Sediment supply comprises a major family of regime variables that influence geomorphic surface grade. Spatial and temporal changes in total sediment supply and sediment texture (gravel:sand:mud ratio) will cause reconfiguration of depositional and erosional profiles, potentially creating or influencing the sequence stratigraphic framework of the basin. Sequence grain volume, which is defined as the volume of sedimentary grains in an individual stratigraphic sequence (total sequence volume minus cement and porosity volume), has been quantitatively determined for each of 16 genetic stratigraphic sequences in the North Sea Basin. Rates of total sediment supply to the basin in both time and space were then calculated. Sand grain volume and sand:mud ratio were also calculated for each sequence. These data define four principal episodes of Tertiary sediment supply. The most significant episode occurred in the late Paleocene and was followed by secondary episodes in the Eocene and Oligocene. A fourth Neogene episode extends through the present. All episodes correlate to source-terrain tectonic pulses related to evolution of the North Atlantic Basin, to intraplate stress changes associated with successive phases of the Alpine orogeny, or to the late Cenozoic epeirogenic uplift of Scandinavia.
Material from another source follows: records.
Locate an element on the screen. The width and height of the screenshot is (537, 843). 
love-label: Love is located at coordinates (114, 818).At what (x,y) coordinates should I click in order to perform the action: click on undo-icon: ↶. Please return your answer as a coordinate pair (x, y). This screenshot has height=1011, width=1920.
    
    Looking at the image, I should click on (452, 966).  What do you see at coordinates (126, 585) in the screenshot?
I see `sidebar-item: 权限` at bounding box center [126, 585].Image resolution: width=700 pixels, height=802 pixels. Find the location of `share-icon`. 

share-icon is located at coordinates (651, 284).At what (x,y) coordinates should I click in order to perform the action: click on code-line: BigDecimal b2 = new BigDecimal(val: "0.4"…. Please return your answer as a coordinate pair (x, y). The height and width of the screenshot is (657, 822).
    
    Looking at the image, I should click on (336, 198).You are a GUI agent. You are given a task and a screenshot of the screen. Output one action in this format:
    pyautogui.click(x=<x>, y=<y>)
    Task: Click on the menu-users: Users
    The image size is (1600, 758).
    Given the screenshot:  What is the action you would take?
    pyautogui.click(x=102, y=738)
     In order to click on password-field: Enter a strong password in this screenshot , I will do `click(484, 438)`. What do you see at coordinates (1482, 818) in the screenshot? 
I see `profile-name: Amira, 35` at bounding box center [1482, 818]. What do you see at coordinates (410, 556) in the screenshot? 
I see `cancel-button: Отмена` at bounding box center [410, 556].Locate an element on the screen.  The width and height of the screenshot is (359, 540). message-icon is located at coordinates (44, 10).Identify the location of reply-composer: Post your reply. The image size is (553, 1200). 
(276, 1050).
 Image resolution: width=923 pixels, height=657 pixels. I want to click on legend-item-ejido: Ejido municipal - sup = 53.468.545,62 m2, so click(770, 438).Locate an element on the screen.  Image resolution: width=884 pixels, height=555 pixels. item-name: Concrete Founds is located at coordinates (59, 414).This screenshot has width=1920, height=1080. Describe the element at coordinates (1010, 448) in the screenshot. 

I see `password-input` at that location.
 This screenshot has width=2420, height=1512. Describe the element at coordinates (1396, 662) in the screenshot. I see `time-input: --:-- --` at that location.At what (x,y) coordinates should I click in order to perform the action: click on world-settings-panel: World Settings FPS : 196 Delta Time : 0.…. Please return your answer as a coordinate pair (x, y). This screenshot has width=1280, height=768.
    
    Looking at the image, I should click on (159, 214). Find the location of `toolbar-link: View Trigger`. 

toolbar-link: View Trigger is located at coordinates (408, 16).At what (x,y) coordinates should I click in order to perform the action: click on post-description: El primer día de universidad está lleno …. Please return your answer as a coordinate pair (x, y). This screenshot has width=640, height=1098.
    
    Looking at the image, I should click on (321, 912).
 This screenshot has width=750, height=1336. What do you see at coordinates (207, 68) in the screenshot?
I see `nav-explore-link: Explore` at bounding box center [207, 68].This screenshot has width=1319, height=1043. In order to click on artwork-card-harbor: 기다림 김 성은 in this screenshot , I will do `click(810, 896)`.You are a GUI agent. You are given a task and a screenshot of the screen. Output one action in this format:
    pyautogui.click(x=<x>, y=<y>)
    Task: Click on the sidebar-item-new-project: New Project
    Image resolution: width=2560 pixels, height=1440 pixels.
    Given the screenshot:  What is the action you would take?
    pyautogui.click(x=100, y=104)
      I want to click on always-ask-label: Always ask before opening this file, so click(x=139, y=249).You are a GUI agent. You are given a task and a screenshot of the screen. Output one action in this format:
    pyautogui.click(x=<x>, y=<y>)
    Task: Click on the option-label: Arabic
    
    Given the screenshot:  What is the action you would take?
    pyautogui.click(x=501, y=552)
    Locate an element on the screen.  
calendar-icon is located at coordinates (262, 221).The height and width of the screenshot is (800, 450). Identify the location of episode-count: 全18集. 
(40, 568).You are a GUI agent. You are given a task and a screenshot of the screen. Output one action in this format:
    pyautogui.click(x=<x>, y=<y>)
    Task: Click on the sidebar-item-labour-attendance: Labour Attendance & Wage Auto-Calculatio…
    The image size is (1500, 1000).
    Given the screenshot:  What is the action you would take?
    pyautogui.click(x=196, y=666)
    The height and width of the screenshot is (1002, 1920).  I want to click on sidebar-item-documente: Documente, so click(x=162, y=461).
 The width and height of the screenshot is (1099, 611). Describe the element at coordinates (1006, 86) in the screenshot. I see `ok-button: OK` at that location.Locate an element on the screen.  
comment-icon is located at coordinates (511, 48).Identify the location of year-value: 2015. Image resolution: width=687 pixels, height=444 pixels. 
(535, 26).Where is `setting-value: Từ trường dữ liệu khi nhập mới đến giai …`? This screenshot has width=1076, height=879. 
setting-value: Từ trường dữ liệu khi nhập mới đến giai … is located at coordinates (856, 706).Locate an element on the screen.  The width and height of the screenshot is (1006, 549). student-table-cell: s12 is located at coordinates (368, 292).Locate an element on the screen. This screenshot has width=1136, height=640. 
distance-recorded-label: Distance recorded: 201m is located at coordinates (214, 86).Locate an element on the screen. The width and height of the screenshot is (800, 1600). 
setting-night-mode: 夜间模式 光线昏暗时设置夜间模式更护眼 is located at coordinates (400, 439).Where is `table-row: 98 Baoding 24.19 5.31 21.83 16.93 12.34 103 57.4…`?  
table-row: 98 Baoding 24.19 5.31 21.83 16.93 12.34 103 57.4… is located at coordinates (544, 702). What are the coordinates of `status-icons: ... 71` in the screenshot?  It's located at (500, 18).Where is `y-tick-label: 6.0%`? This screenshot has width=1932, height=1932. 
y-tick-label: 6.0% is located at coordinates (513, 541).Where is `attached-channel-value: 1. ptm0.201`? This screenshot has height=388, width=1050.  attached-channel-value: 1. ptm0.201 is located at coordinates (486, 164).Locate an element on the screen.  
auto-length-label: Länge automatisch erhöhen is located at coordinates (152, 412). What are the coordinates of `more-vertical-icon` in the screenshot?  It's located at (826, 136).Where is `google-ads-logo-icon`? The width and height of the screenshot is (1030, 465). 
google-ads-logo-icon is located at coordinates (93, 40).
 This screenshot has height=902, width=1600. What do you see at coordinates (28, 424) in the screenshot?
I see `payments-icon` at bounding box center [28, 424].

The major episodes, in turn, contain secondary sequence-to-sequence variations that correspond to changes in spatial or temporal values of one or both of the supply regime variables. Again, most changes closely reflect details within the histories of the principal tectonic phases. The history of changing source-area relief and resulting topographic grades and related changes in sediment yield into the basin was a principal control on North Sea Cenozoic sequence development. Source-basin relief, in turn, was largely determined by regional tectonism.